India opens door to genetically modified crops
NEW DELHI: India, the world’s largest grower of cotton, has opened the doors to GM varieties after a four-year rearguard battle by academics and powerful farmers’ groups who fear its introduction will lead to hundreds of thousands of poor farmers being forced off the land.
New Delhi’s Genetic Engineering Approval Committee has approved the release of Bt (bacillus thuringiensis) cotton into the environment with certain conditions. Bt seeds are genetically modified to contain a common bacterium which protects the cotton from bollworm - the most common pest that attacks cotton crops.
Monsanto, the world’s leading GM company and GM cotton seed producer, which has pressed New Delhi for years to accept the crop, made no statement yesterday pending further announcements on which variety had been approved, but was said to be delighted.

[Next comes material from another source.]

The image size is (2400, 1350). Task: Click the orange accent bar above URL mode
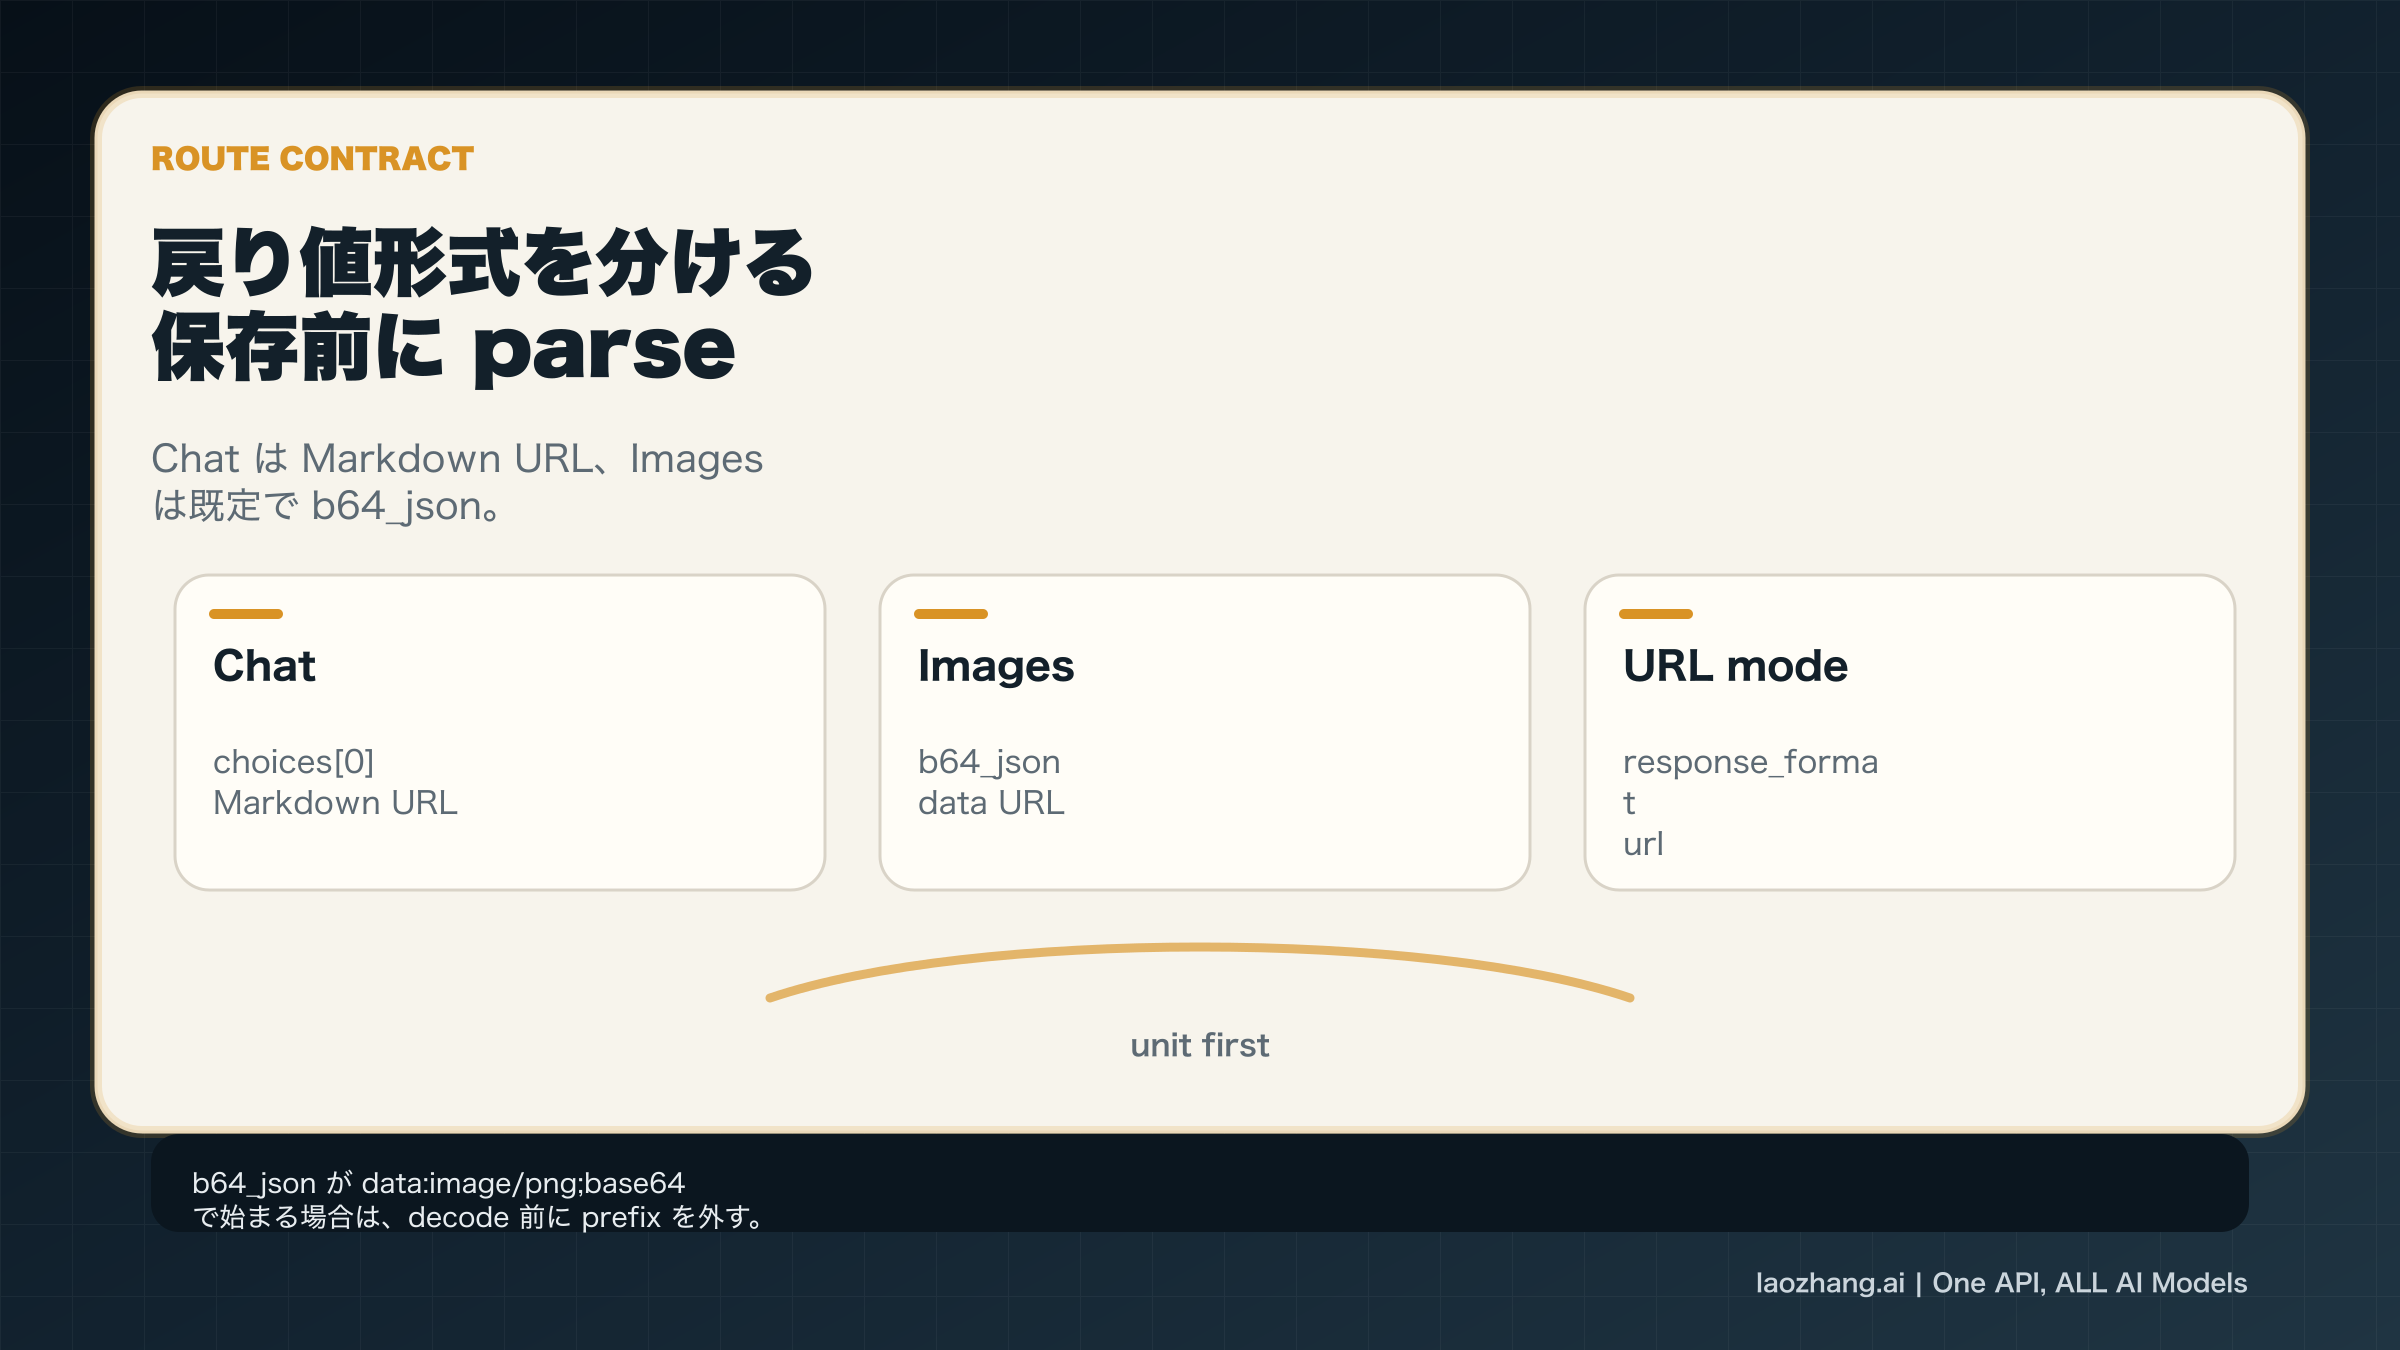(1658, 614)
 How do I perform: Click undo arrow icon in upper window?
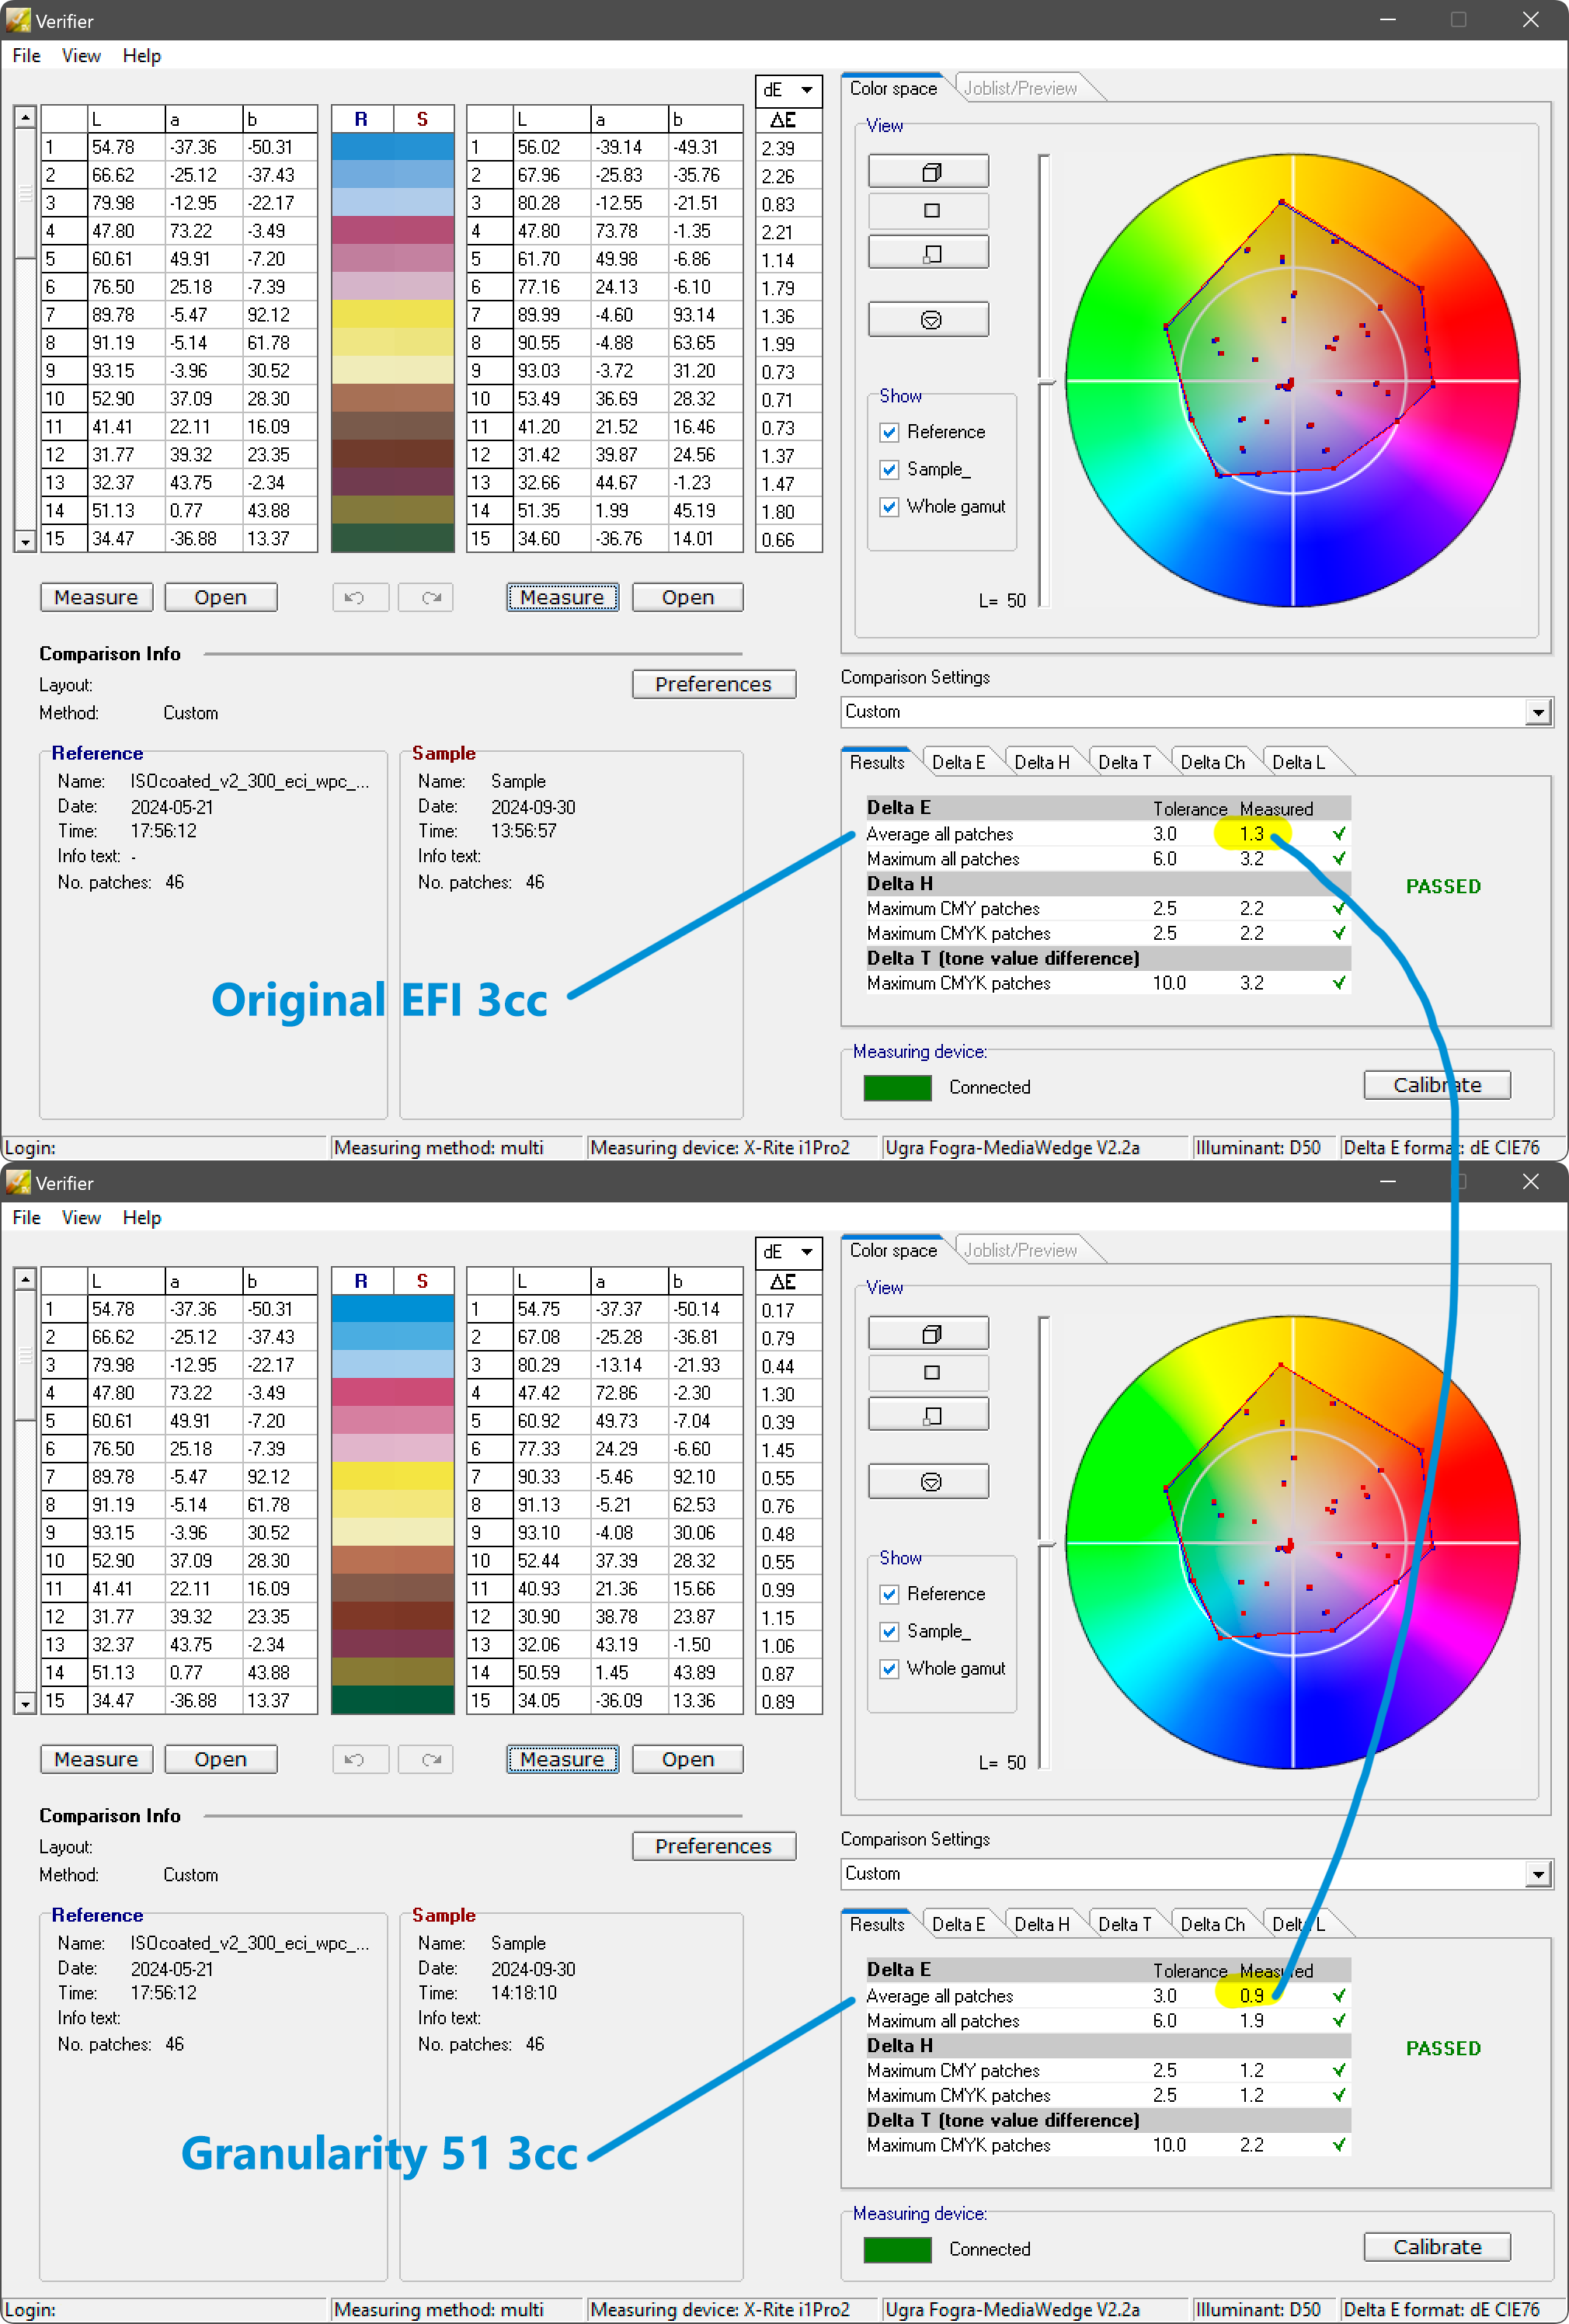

The company has invested millions of pounds buying several of India’s largest seed companies to promote GM varieties if and when the government gave permission. With GM cotton finally approved, India is expected to move swiftly to approve GM foods. GM mustard, potato, fish and other crops are awaiting approval after trials.
If, as expected large-scale Indian farmers switch to the GM varieties, then most of the world’s cotton is expected to be genetically modified within a few years. Up to 90 per cent of all US cotton is now modified, and South Africa, Argentina and other major exporters have all changed in the past three years. China now grows more than 400,000 hectares (1m acres) of GM cotton.
The world supply of GM cotton seeds are effectively in the control of just four companies who own the patents. The companies say their research shows that GM cotton more than halves the need to use insecticides and also increases yields by up to 30 per cent, and returns by 8 per cent. Average Indian yields are about 120kg per hectare, less than half the global average.
The government decision is likely to lead to further confrontations between Monsanto and powerful farmers’ groups who can organize rallies of up to one million people. Field tests of GM cotton in Andhra Pradesh and other states were burnt down in the late 1990s by activists who feared that its introduction would prove suicidal for farmers who would be forced into buying expensive seeds from multinational companies and go further into debt.
The activists have argued that the introduction of GM cotton will lead back to the economic colonization of India by outsiders. Freedom from cotton colonization was a central argument for independence, more than 50 years ago, and handwoven cotton cloth was Mahatma Gandhi’s resistance movement’s symbol of opposition to British rule.
Opponents of GM crops in India called the government approval process a “scandal” and demanded an inquiry.
He and others say the bollworm will develop resistance to the GM crop, as seen in other Bt cotton-growing countries.
Pro-GM groups were delighted. “India has finally joined the community of progressive nations by approving the first biotech crop for use by its farmers”, said Dr CS Prakash, professor in Plant Molecular Genetics and director of the Centre for Plant Biotechnology Research at Tuskegee University, US.
More than 50m hectares of GM crops are now growrown worldwide across a dozen countries. The vast majority is in the US and Canada, but Argentina and China are thought to be catching up. Brazil, EU countries and others have come under great pressure from the US and its corporations, who largely control the seeds, to allow their introduction and commercialization.—Dawn/The Guardian News Service.